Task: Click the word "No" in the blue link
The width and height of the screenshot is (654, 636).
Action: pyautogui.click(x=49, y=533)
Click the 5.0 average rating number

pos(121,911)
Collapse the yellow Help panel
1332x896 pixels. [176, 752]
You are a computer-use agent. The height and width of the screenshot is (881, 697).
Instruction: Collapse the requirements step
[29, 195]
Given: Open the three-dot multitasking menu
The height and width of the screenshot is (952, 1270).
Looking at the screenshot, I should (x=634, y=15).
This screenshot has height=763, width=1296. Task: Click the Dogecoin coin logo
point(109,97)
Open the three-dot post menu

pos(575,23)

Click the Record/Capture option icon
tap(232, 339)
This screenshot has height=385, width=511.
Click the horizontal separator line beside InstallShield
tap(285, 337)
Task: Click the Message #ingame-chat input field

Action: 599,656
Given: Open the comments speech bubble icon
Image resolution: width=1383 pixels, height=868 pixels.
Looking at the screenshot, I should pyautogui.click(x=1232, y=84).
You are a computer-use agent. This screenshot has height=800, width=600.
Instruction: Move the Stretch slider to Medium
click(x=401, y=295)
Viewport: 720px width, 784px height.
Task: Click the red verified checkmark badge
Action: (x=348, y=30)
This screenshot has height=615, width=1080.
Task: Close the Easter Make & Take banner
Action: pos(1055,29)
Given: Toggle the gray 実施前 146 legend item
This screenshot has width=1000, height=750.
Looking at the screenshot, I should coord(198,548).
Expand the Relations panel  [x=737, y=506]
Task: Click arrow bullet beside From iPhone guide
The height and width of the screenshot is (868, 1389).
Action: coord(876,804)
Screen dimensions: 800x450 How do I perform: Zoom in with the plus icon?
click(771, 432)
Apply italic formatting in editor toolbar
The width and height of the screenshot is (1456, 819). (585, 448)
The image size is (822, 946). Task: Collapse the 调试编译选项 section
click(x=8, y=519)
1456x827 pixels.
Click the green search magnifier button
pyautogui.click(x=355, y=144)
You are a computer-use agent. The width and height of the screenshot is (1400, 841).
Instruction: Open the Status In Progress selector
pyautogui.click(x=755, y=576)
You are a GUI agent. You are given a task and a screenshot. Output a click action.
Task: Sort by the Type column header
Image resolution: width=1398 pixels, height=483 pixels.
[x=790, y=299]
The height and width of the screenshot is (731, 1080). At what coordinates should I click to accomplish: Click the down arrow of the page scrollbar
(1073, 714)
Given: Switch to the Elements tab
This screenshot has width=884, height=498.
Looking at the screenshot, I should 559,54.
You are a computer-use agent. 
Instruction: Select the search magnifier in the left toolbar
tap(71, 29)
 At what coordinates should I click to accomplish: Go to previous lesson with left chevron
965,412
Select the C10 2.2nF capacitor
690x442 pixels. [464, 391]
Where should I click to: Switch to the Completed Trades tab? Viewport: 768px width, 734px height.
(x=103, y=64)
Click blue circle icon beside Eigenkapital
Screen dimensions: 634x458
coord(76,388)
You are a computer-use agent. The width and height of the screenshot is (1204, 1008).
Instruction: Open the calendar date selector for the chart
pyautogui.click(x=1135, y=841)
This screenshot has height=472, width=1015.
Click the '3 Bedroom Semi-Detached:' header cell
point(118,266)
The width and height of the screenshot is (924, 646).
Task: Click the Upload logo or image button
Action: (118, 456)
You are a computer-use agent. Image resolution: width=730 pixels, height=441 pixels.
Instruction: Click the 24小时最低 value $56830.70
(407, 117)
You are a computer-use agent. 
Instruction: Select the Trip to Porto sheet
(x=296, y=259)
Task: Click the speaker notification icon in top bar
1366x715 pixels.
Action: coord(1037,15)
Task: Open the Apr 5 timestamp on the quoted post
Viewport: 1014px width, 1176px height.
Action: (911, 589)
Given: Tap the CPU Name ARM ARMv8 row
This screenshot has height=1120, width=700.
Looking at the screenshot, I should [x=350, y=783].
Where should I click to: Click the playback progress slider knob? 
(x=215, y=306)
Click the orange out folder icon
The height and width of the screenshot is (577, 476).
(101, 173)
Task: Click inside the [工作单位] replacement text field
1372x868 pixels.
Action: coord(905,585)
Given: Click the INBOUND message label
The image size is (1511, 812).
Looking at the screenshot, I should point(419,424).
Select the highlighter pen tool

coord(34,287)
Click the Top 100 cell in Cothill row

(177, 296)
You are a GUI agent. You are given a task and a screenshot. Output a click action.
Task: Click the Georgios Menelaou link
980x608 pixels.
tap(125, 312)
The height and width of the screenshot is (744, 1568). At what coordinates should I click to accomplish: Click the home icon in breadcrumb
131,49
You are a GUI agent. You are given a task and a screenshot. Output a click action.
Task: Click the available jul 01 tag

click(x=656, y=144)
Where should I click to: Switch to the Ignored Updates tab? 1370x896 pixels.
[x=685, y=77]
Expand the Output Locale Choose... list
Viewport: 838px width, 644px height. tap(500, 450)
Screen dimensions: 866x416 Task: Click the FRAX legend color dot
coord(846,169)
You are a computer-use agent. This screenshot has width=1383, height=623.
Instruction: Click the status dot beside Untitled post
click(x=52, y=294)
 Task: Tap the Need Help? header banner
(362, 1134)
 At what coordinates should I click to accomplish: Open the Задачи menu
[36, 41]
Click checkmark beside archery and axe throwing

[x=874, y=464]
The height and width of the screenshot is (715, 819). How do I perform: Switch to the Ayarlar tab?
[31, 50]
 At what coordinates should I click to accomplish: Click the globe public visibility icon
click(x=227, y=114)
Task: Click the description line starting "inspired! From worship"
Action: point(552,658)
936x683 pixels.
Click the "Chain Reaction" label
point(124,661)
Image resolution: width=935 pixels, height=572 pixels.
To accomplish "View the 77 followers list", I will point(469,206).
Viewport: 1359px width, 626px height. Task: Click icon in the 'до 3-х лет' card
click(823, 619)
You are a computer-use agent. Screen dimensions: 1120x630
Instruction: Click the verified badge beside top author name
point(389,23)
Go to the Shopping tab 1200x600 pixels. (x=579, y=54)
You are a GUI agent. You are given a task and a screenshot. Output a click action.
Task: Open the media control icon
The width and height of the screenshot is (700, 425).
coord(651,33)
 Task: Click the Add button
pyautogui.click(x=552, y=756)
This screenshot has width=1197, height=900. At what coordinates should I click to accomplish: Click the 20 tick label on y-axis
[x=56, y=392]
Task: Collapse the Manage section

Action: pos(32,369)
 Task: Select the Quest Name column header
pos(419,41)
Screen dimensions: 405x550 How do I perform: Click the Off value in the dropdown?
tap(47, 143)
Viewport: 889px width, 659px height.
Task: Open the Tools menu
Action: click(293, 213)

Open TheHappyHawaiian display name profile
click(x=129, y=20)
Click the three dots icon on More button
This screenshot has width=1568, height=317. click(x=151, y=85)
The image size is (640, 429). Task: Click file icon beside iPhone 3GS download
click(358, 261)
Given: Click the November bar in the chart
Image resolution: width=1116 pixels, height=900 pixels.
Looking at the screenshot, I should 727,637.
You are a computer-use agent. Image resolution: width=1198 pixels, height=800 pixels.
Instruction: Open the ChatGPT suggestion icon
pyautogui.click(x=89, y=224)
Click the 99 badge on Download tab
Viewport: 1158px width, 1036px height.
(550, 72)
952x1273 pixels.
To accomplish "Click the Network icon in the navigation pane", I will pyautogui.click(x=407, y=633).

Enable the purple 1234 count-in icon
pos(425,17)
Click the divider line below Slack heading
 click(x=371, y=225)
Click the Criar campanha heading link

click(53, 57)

——————

What you need to do:
Please count how many lines in the records above contain the string "chart", treating uppercase and lowercase as different. Reply with the number alone.

Output:
2